A couple weeks later as we prepared for our 16-mile training run, I could already feel her uncertainty.  Can I do this?  We had guests in town who ran the Chicago marathon a couple years ago.  She told me later talking to “normal people” made all the difference.  With that, her mind got right and stayed right.  There was such a determination.  Not all fired up and intense and rah rah like I get.  Quiet, matter-of-fact almost.  She was running better than I’d ever seen her.

Race day was great.  We weren’t rushed for time.  Of course there were Marines and flags and cheering people and motivational signs all over the place.  We’d were very strategic about our race shirts.  It was common for us to brainstorm shirt slogans in the worst part of our training runs and we settled on “Bad Year to Bad Ass,” a nod to using some of the recent challenges we’ve each had to motivate us to focus on something positive and accomplish something we could really be proud of.  On the back, her shirt said “My first marathon” on the back of my shirt “Krissy’s first marathon, show her some love.”  The strategy worked.  The entire race people were shouting “Go Krissy” “You got this Krissy” “It’s my first marathon too!”  But they were also shouting “And GO Krissy’s friend!”  I found myself wanting to correct everyone who said this.

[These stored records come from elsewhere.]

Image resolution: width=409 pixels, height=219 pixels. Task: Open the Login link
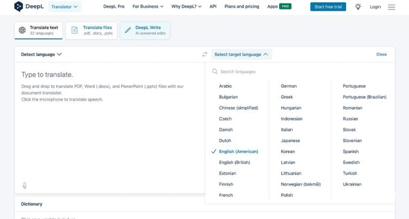tap(375, 7)
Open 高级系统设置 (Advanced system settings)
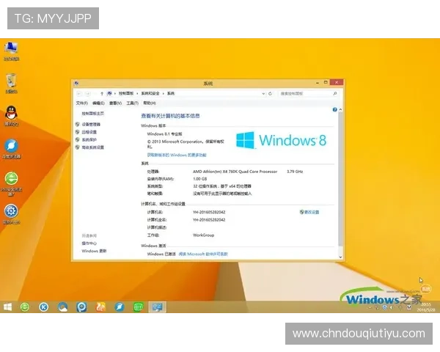 (x=93, y=147)
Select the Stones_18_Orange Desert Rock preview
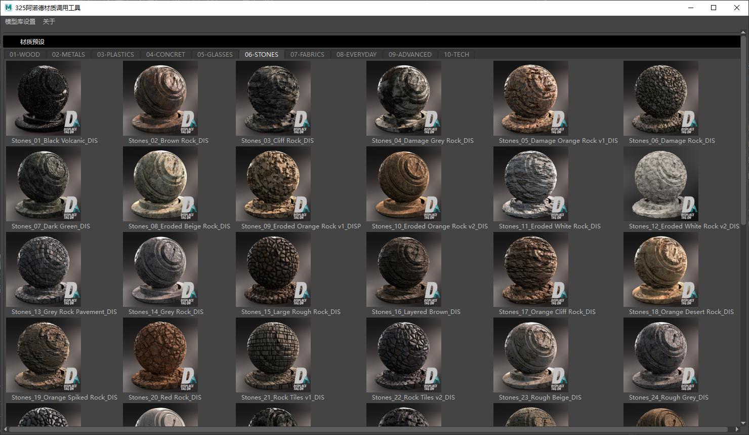 click(660, 269)
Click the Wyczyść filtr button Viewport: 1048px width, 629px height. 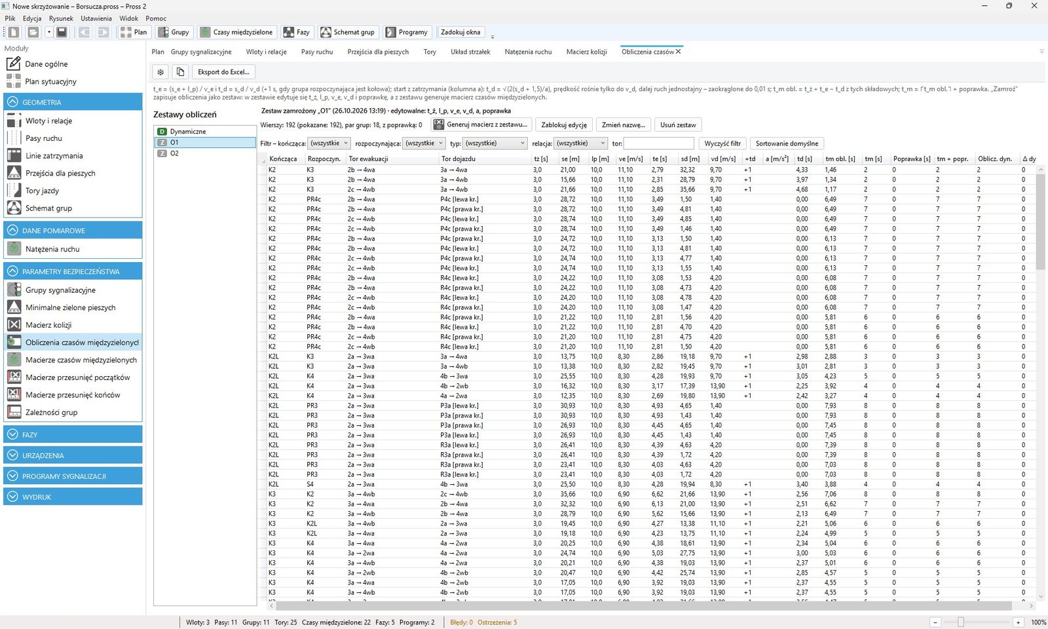point(722,143)
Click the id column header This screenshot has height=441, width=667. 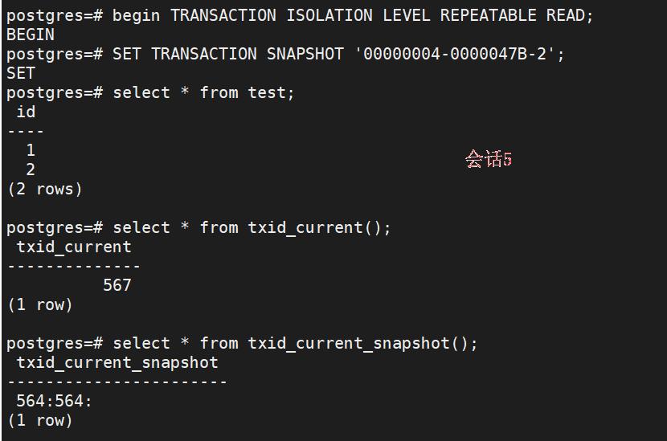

She’s not my friend.  She’s my sister.  She’s in a whole other category.  She takes more of my grief, gets more passes, has said yes to the most crazy ideas, and has more of me figured out than anyone besides maybe Noel.  Even more than him sometimes.  She will literally share more years of my life than any other person. After years of Krissy showing up at every athletic competition I’ve ever done with signs and support and the title of “Katie’s sister” it was one of my proudest days not to be Katie but to be “Krissy’s sister.”  Back when we were just trying to become close, I called Krissy for advice about I don’t even remember what and her answer was simply “family comes first.”  She has lived by that not just in words but by showing up, taking a backseat, being a supporter.  What a privilege to be by her side as she accomplished this goal for herself.  I hope she always knows that I’m by her side.  As she’s accomplishing goals.  As she’s figuring it out.  And when she’s not her best self.  I also hope she never doubts herself again.  I know I won’t.